Feb 05 2009 Published by under Uncategorized

BY Neda Ulaby

Wendy Kelly was looking forward to hearing Bruce Springsteen‘s new album when she heard he would be performing live in New Jersey.

“I knew the tickets were going on sale,” Kelly says. “My best friend, who has a child with autism and spina bifida, told me that she’d come up to the concert if I could get tickets. She was down in Florida. It would be like a respite weekend for her.”

So Kelly cleared her entire morning, fired up two browsers and went to Ticketmaster’s Web site 15 minutes before seats went on sale.

The Web site behaved mysteriously. Ticketmaster, the world’s largest ticket agent, kept moving her around in the online queue, telling her she had 10 minutes to wait, then 15 minutes.

Then it sent her to another site, one also owned by Ticketmaster. There, at TicketsNow, she was offered resale tickets for three, four and five hundred dollars. Dejected, Kelly closed her browser, ticketless.

“I thought I was going to get tickets,” she says. “I was going to get decent tickets for a change. I didn’t think I wasn’t going to get any tickets.”

It hasn’t been the best week for Bruce Springsteen. Sure, he played the Super Bowl, and he just released a new album, Working on a Dream. But more than 850 Springsteen fans have filed complaints with the New Jersey attorney general over the ticketing situation.

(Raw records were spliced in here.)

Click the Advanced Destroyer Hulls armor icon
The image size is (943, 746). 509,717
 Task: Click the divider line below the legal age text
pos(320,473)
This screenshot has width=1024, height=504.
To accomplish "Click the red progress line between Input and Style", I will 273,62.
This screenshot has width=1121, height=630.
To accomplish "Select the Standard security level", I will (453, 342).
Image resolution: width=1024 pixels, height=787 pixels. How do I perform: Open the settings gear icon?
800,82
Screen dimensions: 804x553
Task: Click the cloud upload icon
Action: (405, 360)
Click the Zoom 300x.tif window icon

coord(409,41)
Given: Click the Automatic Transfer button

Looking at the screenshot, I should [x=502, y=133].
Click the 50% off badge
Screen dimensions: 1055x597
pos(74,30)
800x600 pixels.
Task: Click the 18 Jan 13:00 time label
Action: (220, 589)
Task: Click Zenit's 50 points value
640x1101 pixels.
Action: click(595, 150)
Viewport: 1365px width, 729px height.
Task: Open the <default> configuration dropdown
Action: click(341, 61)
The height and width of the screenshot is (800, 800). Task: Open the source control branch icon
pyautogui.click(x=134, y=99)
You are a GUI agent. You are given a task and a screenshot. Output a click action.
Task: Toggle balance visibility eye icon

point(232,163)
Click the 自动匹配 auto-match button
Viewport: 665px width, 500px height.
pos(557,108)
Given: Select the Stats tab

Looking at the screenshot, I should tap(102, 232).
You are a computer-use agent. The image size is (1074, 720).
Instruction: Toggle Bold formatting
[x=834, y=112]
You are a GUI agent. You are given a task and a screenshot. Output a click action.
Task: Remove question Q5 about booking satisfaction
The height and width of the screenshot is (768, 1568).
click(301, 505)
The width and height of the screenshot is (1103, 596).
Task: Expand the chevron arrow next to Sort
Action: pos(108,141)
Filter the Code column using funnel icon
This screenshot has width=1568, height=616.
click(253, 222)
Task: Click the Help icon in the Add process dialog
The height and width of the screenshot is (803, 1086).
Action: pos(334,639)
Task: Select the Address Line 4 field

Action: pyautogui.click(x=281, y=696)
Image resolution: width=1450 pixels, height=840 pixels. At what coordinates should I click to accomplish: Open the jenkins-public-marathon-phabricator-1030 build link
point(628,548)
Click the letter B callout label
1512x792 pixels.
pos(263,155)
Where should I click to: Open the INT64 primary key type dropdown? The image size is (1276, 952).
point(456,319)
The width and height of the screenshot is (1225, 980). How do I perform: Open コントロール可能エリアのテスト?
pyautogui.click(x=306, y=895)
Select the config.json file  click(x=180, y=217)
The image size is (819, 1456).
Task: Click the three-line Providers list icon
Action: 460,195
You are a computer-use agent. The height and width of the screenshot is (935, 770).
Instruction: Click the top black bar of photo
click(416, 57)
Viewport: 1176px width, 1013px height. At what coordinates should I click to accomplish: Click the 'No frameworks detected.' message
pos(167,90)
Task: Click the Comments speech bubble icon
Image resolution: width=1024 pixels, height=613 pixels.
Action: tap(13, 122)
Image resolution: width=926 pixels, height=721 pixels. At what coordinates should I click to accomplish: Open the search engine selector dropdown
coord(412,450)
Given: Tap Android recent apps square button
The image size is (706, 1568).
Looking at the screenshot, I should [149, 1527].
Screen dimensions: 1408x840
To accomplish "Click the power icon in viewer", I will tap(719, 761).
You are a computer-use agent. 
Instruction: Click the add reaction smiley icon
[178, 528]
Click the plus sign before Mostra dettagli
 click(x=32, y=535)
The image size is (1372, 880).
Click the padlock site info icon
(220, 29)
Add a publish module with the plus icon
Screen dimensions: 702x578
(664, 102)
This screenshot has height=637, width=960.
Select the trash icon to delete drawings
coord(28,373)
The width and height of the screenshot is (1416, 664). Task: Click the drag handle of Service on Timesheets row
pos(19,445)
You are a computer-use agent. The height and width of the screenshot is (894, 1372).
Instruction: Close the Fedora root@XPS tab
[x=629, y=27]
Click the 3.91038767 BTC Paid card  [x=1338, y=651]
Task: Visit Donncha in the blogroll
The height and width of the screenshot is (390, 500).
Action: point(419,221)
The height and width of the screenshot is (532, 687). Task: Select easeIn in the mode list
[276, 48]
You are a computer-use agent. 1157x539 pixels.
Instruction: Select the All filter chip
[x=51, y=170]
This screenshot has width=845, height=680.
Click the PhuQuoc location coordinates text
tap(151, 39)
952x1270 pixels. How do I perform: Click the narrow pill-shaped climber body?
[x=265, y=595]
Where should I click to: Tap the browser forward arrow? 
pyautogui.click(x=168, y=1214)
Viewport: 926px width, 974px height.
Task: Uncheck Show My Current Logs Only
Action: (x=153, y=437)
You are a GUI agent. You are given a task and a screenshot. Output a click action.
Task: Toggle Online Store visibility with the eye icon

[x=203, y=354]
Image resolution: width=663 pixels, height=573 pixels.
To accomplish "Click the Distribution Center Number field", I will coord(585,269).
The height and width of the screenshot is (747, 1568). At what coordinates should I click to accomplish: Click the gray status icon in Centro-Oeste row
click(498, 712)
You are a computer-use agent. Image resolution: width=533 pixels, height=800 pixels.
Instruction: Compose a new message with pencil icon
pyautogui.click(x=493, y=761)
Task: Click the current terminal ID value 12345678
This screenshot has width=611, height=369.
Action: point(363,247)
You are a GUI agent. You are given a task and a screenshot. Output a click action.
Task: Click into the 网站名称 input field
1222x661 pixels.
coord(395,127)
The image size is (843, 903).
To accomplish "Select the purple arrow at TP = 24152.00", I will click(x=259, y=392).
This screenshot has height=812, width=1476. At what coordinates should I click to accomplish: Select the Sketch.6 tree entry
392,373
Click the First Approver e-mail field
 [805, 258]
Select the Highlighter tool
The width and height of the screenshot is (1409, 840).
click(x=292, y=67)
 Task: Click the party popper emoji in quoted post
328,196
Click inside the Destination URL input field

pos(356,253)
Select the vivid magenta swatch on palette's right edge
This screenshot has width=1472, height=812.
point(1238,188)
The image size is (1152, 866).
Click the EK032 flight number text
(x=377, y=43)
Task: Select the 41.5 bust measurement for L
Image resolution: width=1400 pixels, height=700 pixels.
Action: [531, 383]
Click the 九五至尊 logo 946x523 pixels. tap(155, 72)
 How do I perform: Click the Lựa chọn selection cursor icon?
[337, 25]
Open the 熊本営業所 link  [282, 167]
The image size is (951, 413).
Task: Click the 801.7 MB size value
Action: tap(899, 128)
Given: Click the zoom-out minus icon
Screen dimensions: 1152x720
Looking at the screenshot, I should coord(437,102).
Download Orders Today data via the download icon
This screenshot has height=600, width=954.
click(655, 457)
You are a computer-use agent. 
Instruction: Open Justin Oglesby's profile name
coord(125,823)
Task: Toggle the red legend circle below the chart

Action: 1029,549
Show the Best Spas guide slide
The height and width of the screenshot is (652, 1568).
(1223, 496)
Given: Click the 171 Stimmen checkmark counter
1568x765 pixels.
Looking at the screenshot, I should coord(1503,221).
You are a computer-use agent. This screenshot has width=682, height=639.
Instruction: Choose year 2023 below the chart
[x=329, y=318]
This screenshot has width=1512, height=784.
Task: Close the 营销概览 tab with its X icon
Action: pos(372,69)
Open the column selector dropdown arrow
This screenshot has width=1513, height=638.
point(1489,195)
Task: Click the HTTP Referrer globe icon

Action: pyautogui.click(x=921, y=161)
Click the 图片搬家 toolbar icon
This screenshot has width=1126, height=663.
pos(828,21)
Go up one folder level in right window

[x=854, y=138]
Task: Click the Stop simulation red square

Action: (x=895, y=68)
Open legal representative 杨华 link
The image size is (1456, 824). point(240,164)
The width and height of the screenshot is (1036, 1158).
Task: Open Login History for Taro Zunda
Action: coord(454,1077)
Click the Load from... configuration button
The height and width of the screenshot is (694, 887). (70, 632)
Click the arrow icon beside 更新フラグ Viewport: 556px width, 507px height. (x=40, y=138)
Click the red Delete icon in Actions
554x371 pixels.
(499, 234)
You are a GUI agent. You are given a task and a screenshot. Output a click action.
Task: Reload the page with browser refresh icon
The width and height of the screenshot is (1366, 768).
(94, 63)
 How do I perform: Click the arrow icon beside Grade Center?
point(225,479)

Springsteen himself is furious, or so he says in an online posting that lambastes Ticketmaster for what he calls a conflict of interest. So what happened?

“This is one of those rare windows into the murky world of secondary ticketing,” says Bill Werde, the editorial director of Billboard, a magazine and Web site that covers the music industry.

Secondary ticketing is the practice of reselling tickets that have already been bought at face value. Once the domain of scalpers, secondary ticketing is now big business for legitimate Web sites. Werde says that the vast majority of fans would probably be surprised to find out how ticketing works.

A lot of money could be made by managers and promoters selling their tickets through secondary sites. Springsteen claims that he and his manager had no idea this was going on.

This practice is not illegal. Nevertheless, the New Jersey attorney general has launched an investigation. Even Democratic U.S. Rep. Bill Pascrell has joined, bringing in the Federal Trade Commission to investigate.

Pascrell says that because it’s Springsteen — famously a New Jersey native — the issue cut close to home.

“He’s been singing since the ’70s about working men and working families,” Pascrell says. “Times are bad enough, but then, when you want a little entertainment in your life, you’re at the beckon of these companies. And they’re getting more and more of a monopoly, these ticket companies.”

Pascrell is referring to a possible merger between Ticketmaster and Live Nation, the country’s largest concert promoter. Werde says that would be a boon for them both in an otherwise dismal music industry.

“The places where music is still making money, it’s touring — these two companies, if they merged, they would basically own that,” Werde says. “They would own that space.”

In the meantime, Ticketmaster has apologized for the Springsteen kerfuffle, and has offered refunds to some fans. The company did not respond to requests for an interview, though it has promised it won’t happen again.